Zimbabwe : le pays qui a perdu sa boussole monétaire

Zimbabwe : le pays qui a perdu sa boussole monétaire

Entre dollar américain et rand sud-africain, le pays du président Mugabe vit une sévère pénurie d’espèces et ne sait plus à quelle monnaie se vouer.

Dirigé d’une main de fer par Robert Mugabe depuis 1980, le Zimbabwe est plongé dans une grave crise économique. Le gouvernement de Harare a adopté le dollar américain et le rand sud-africain en 2009, après une hausse des prix vertigineuse qui a atteint jusqu’à 500 % et fait perdre toute sa valeur au dollar zimbabwéen. En conséquence, certaines voix au Zimbabwe se sont élevées pour demander l’adoption du rand, la devise sud-africaine, comme monnaie de transaction pour contrer le manque d’argent, faisant valoir que cela simplifierait les choses, puisque l’Afrique du Sud est le plus important partenaire commercial du Zimbabwe. La banque centrale a réagi à cette pénurie en mettant en place en novembre de l’année dernière des bons du Trésor locaux pour tenter de résoudre la pénurie de liquidités, toutefois celle-ci persiste et s’aggrave. La cause de cette pénurie ? Le Zimbabwe ne génère pas suffisamment de recettes extérieures pour répondre à la demande locale, et c’est ce qui cause la pénurie de liquidités.

Des défis économiques au-delà de la simple crise monétaire

Aujourd’hui, il semble que la solution monétaire seule ne suffise plus pour relever les défis économiques que rencontre le pays de Robert Mugabe. John Mangudya, gouverneur de la banque centrale du Zimbabwe, l’a confirmé : l’utilisation du rand sud-africain comme principale devise de transaction n’aiderait pas à résoudre les difficultés économiques actuelles du pays. Car, entre-temps, le dollar américain est devenu la devise dominante de l’économie, entraînant une pénurie depuis l’année dernière en raison de la faiblesse des recettes d’exportation.

Dans les milieux d’affaires, chez les analystes et les partis d’opposition, on demande l’utilisation du rand comme monnaie officielle pour atténuer les pénuries. En décembre 2016, le leader du Mouvement pour le changement démocratique, Morgan Tsvangirai, a déclaré : « J’invite le gouvernement à ouvrir des négociations avec Pretoria pour que nous adoptions le rand comme une devise importante par rapport au dollar américain parce que nous négocions beaucoup avec l’Afrique du Sud par rapport aux États-Unis d’Amérique, 95 % de notre activité économique est avec le rand. » Mais du côté du gouvernement, rien n’est tranché.

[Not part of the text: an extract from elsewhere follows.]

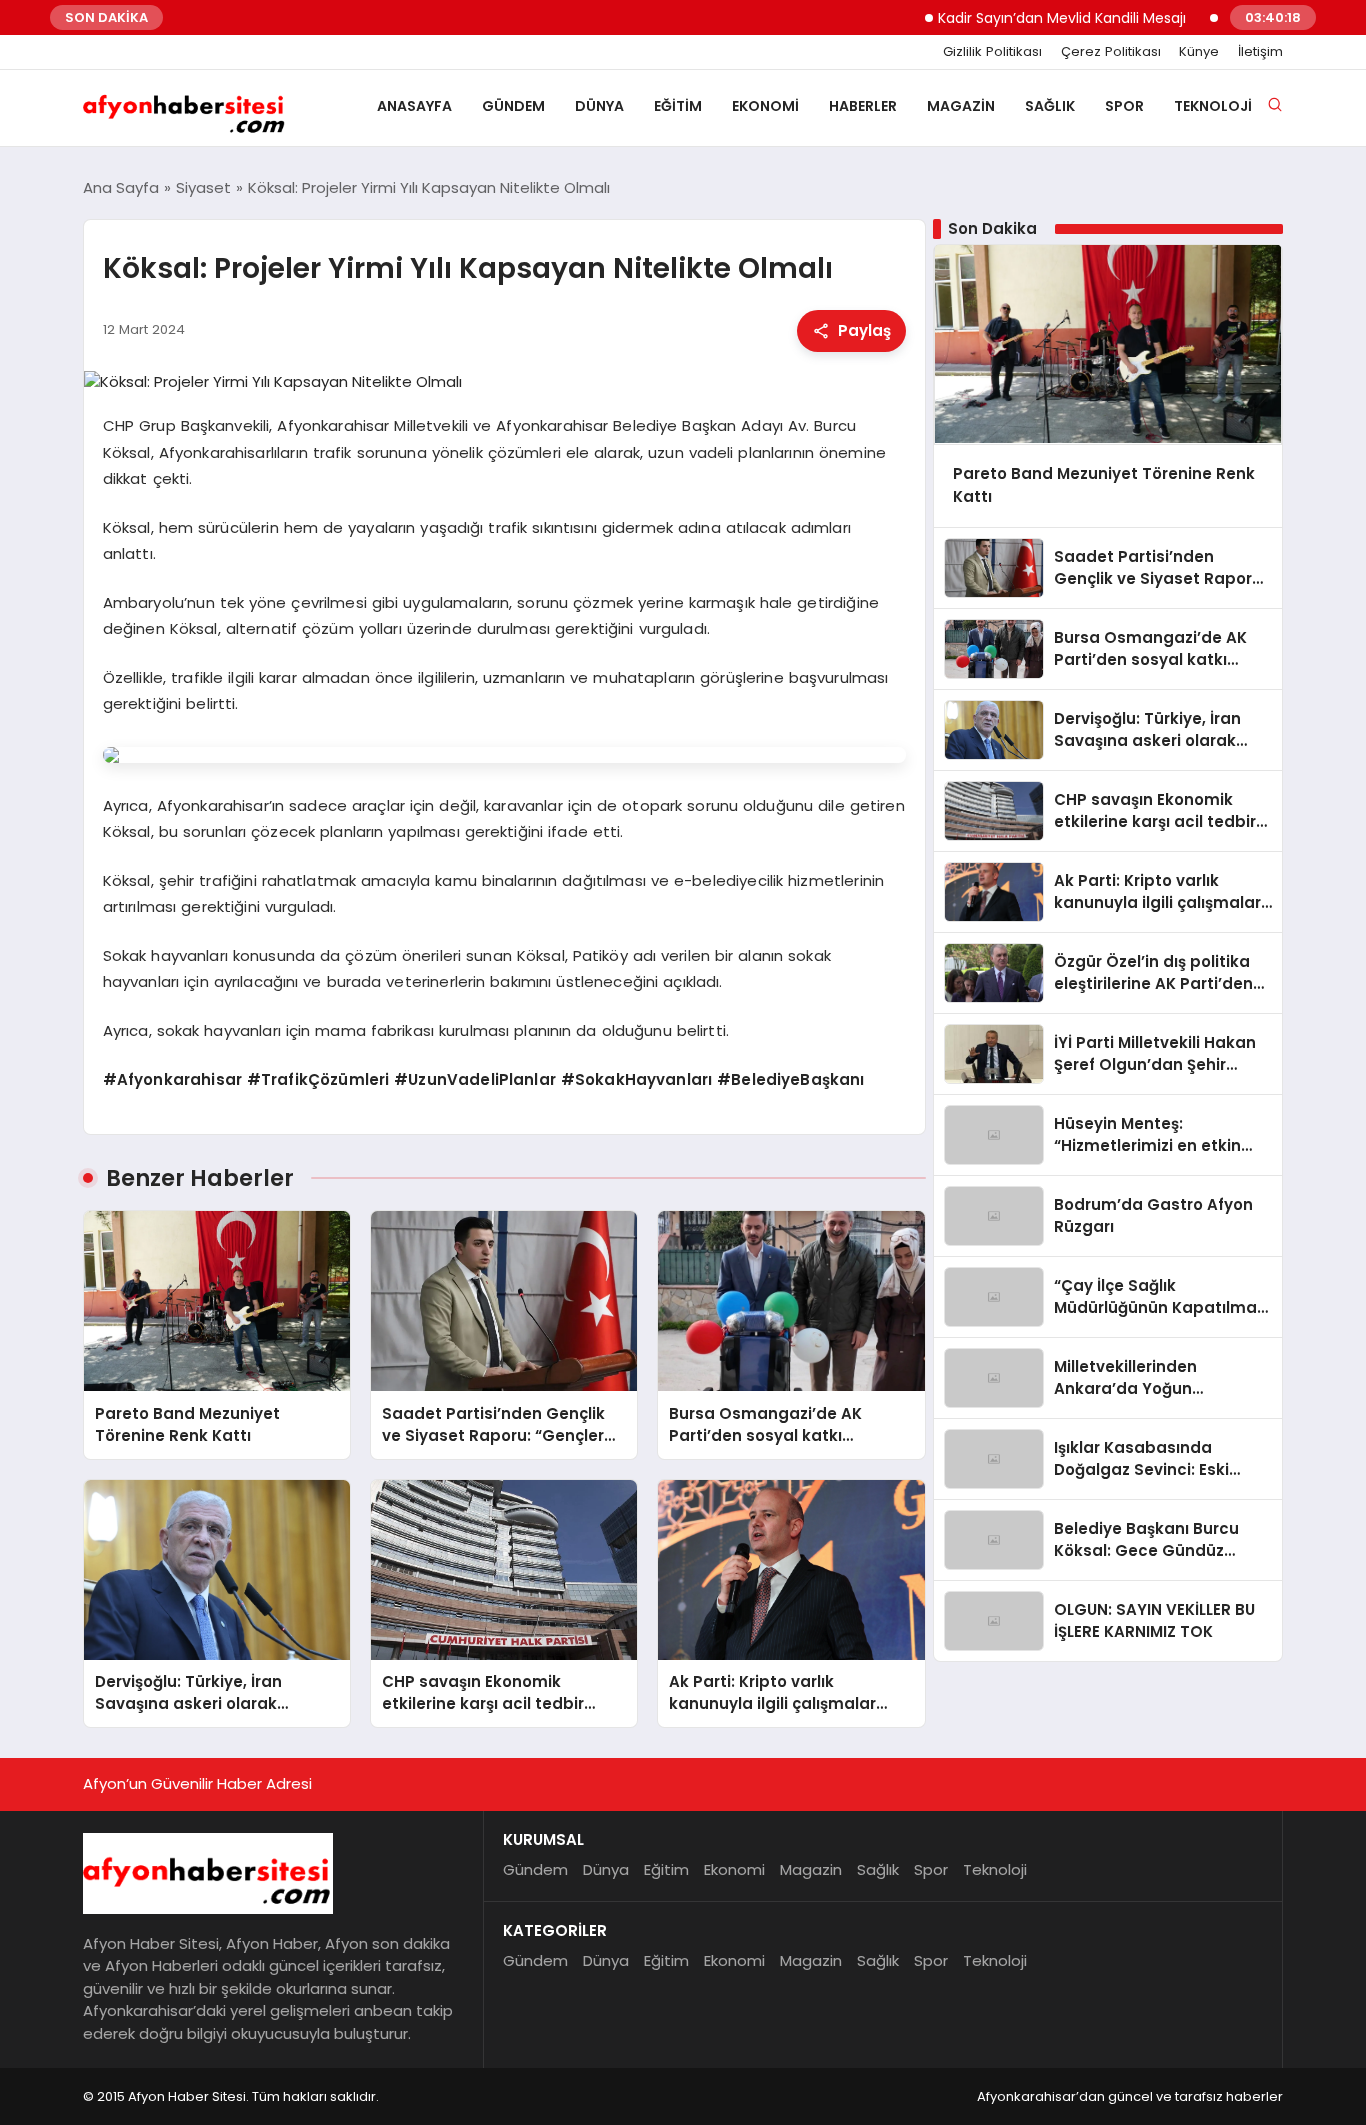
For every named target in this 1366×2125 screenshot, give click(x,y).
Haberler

Des craintes de toutes parts

« Ces difficultés économiques ne pourront être réglées uniquement avec une solution monétaire. Je ne crois pas que les difficultés économiques du Zimbabwe soient un problème de devise. Les problèmes du Zimbabwe sont de nature structurelle », a dit le gouverneur. Évoquant le niveau élevé des dépenses, le manque de discipline budgétaire, les problèmes de facilité des affaires et de coût élevé des affaires parmi les problèmes structurels qui affectent l’économie. « On ne peut pas résoudre ces problèmes structurels avec une devise, mais il faut prendre des décisions déterminées pour régler le cadre politique afin de lutter contre ces problèmes structurels », a fait valoir le gouverneur.

Ce à quoi Tsvangirai a répondu : « Nous pouvons tous être fiers d’être zimbabwéens avec notre propre dollar, mais cela ne veut rien dire si cela ne vaut rien. Le temps est venu d’attirer l’attention du gouvernement Zanu-PF que toutes ses politiques sont de courte durée. » Le gouverneur de la banque centrale a exhorté les Zimbabwéens à continuer à utiliser l’argent en plastique afin que le pays puisse réserver la monnaie étrangère dans les comptes pour les importations essentielles comme le carburant, l’électricité et les matières premières.